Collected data
——————
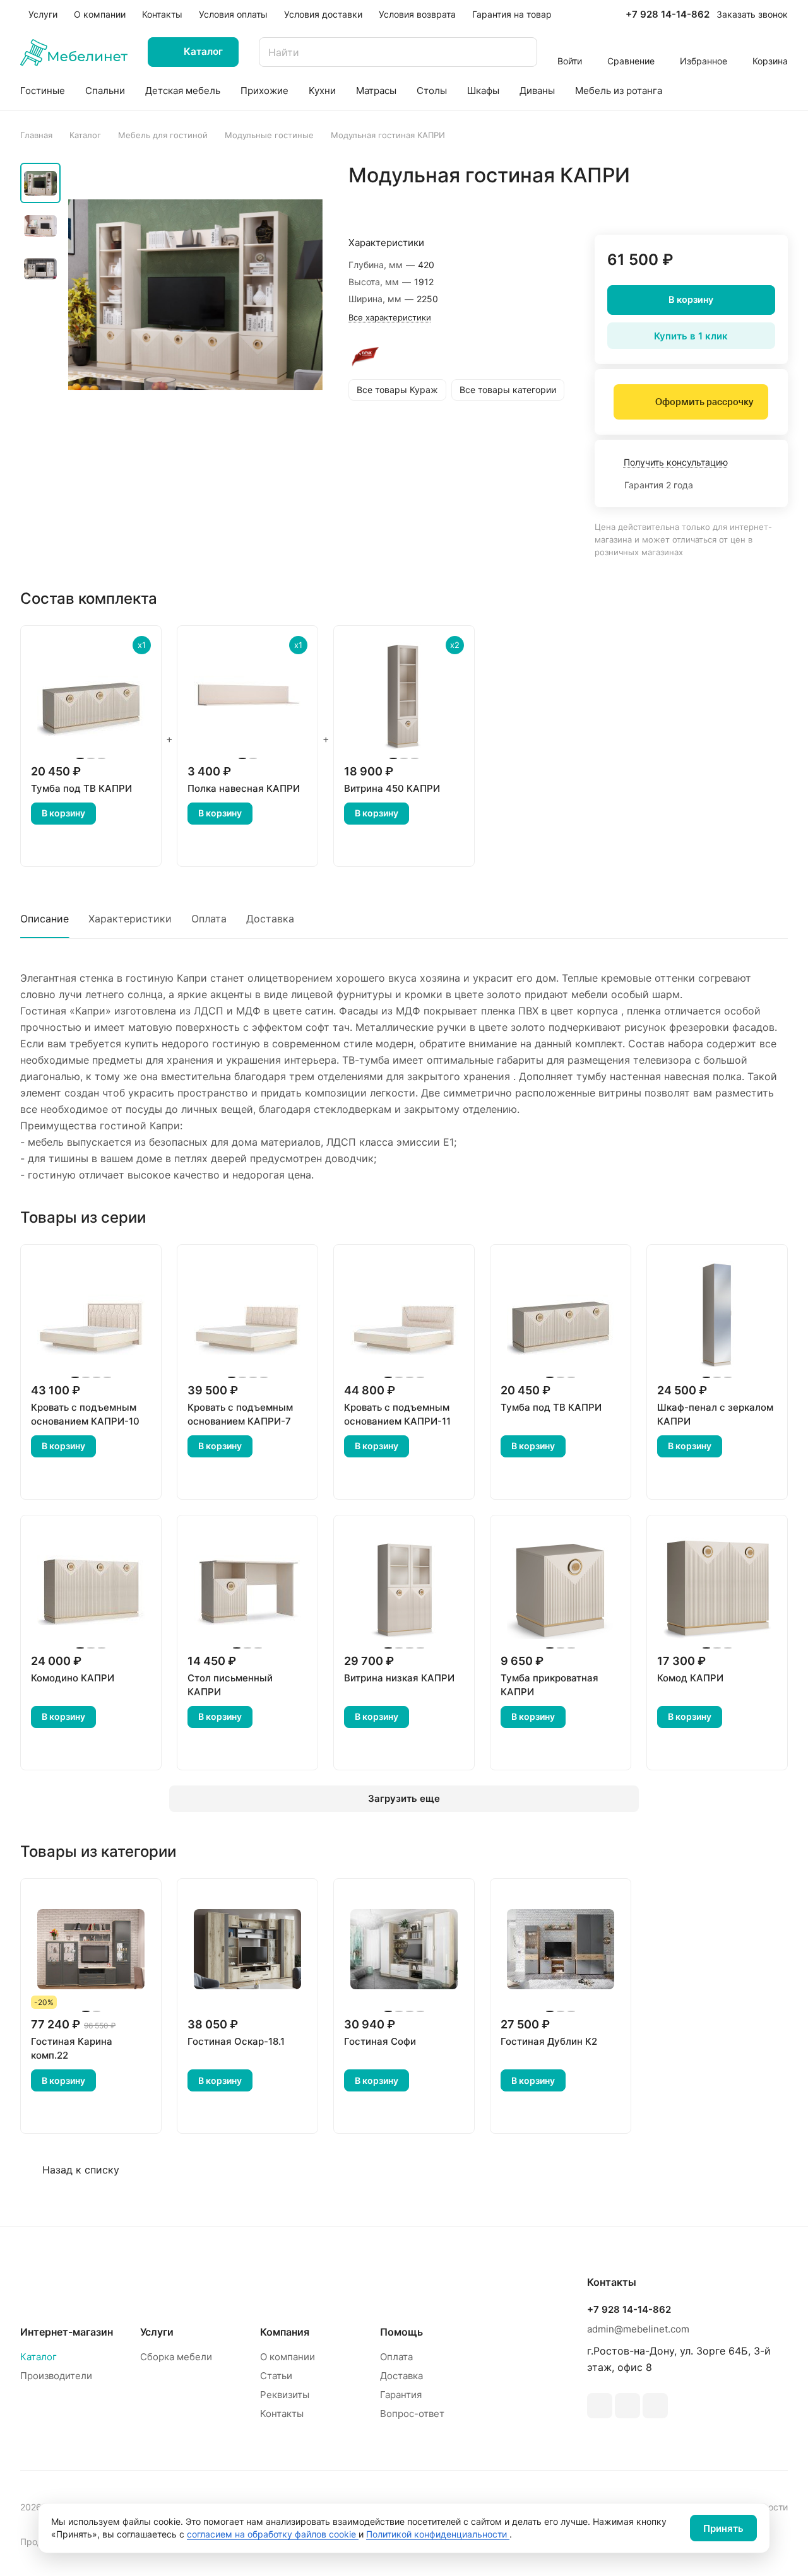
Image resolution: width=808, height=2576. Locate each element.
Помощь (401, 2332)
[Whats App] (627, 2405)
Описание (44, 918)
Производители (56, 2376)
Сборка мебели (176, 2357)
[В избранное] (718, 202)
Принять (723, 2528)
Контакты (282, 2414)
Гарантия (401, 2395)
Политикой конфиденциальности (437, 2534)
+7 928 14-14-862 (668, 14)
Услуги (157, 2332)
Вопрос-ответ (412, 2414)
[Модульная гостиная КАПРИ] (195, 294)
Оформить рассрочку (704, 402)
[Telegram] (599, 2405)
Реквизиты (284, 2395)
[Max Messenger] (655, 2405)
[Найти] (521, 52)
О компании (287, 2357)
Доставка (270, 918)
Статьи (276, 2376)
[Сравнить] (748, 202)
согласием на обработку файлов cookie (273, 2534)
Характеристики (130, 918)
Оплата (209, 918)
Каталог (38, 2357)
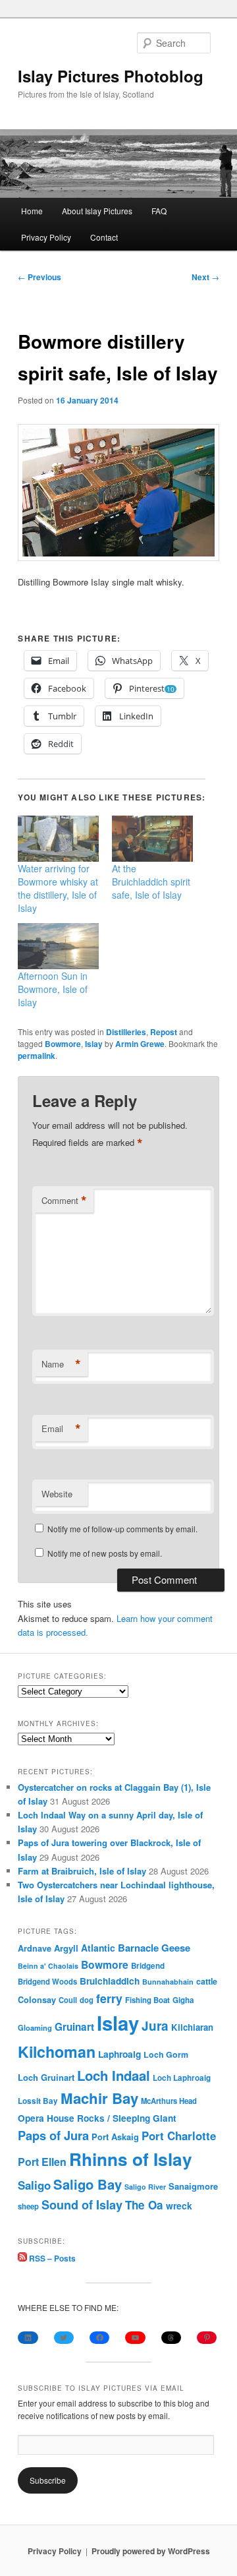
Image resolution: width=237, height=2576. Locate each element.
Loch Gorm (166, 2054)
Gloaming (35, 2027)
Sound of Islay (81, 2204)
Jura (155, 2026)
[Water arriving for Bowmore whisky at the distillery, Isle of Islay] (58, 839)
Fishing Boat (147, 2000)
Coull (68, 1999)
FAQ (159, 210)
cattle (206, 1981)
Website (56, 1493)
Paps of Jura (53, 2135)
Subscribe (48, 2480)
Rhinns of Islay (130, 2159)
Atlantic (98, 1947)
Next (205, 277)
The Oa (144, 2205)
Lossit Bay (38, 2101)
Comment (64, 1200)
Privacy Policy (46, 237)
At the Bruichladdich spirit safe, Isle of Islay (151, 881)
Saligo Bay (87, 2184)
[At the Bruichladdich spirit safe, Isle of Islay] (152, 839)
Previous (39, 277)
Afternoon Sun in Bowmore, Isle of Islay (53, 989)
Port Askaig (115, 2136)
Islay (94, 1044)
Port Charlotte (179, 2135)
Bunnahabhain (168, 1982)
——————
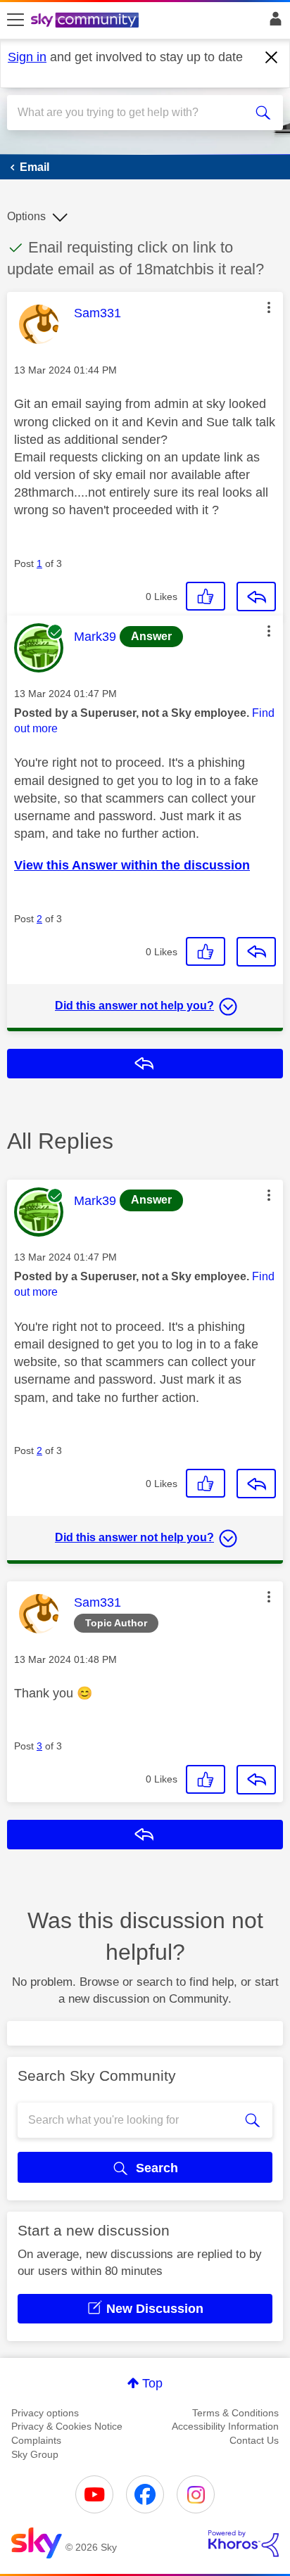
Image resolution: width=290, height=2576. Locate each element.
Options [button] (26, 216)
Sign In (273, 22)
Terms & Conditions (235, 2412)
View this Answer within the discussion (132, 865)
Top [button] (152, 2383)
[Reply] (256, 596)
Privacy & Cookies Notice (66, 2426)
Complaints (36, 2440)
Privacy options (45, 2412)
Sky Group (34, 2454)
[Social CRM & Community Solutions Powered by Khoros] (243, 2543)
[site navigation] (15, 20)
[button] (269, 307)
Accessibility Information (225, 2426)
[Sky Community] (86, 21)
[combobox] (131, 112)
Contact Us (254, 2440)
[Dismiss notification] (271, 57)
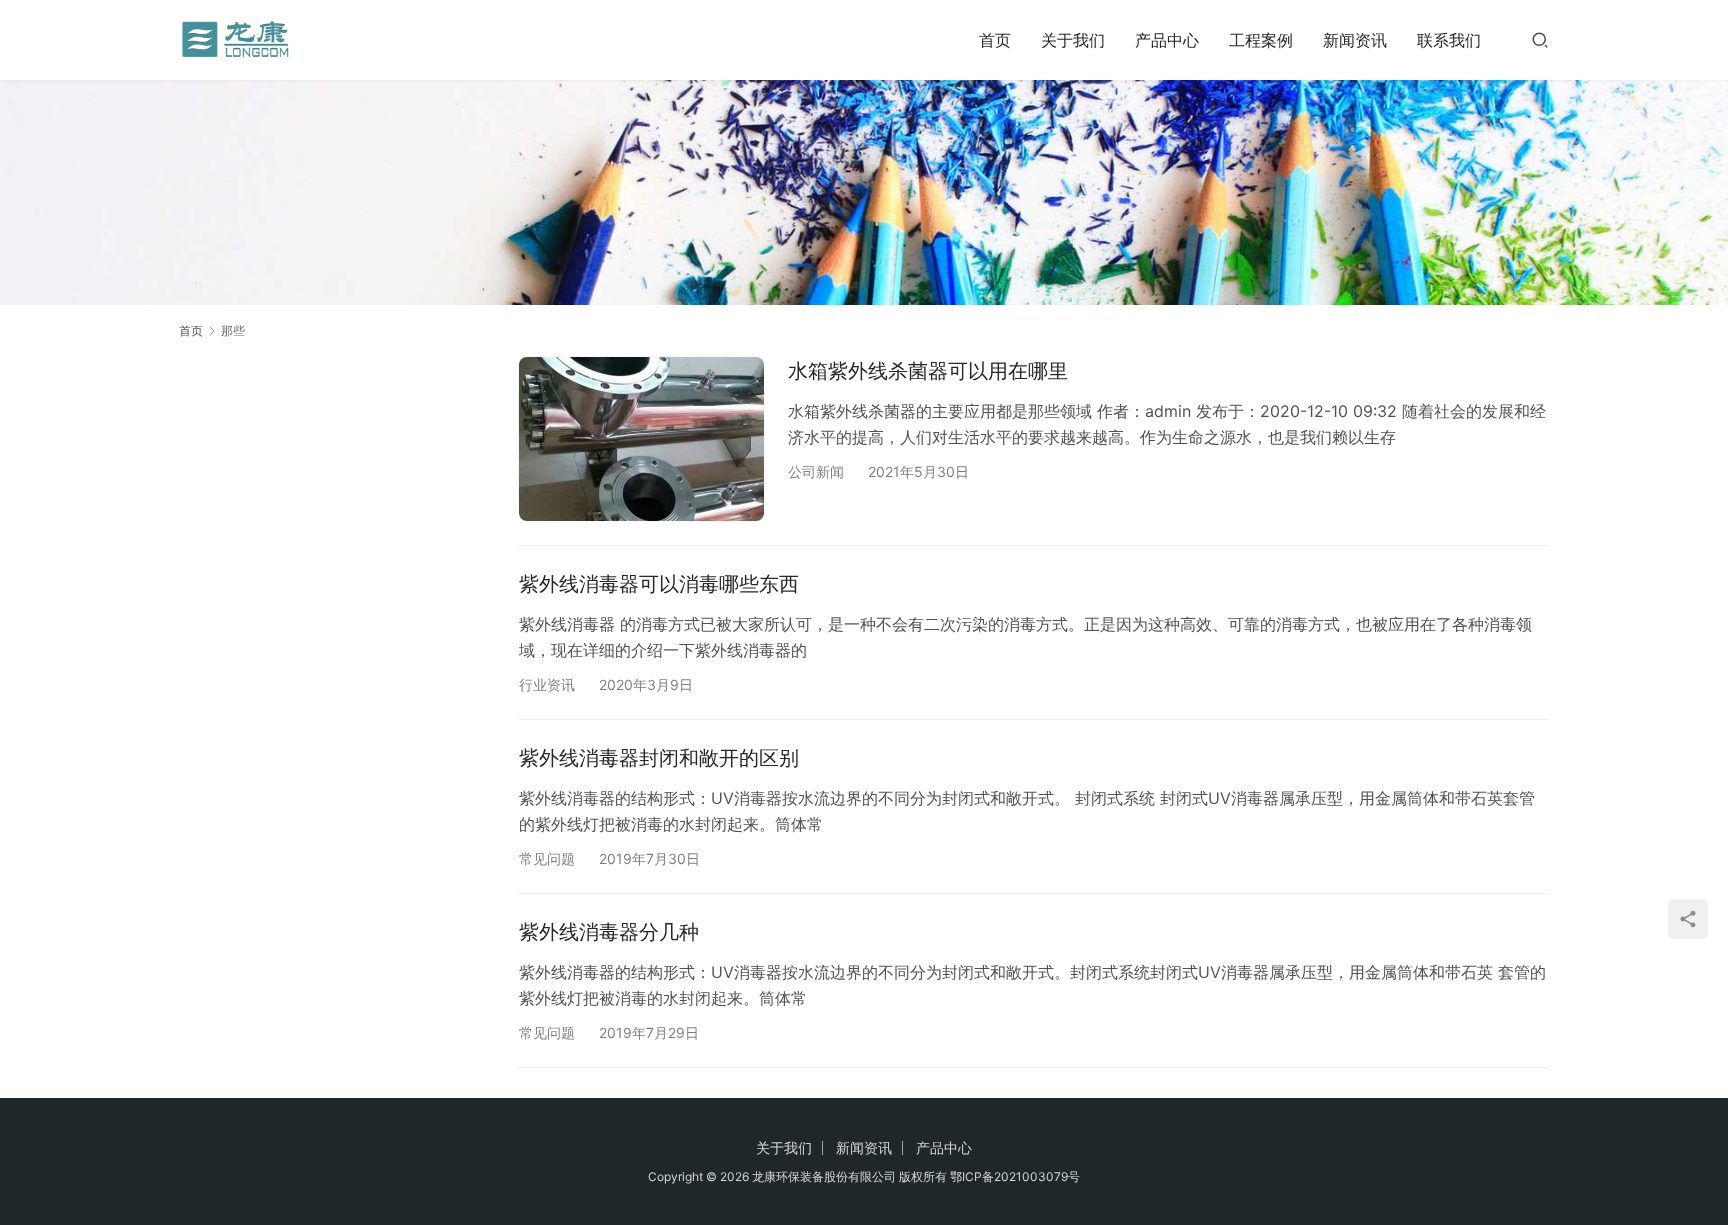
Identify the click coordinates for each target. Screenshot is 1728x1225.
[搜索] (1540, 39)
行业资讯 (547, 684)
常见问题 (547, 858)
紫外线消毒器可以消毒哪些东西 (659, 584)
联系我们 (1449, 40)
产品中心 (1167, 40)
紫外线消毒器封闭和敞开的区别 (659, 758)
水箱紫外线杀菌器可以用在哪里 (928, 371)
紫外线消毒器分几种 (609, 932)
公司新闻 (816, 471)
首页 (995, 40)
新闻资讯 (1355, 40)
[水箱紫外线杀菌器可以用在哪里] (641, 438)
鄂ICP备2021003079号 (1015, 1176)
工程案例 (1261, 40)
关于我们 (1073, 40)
——————
WHAT NEEDS TO BE DONE
Please show every line of the entries above that contains the word "each".

TASK ANSWER
Image resolution: width=808, height=2576. Locate each element.
Image resolution: width=237, height=2576. Locate each element.
Image resolution: width=290, height=2576. Locate each element.
Identify the click coordinates for each target. Screenshot is 1728x1225.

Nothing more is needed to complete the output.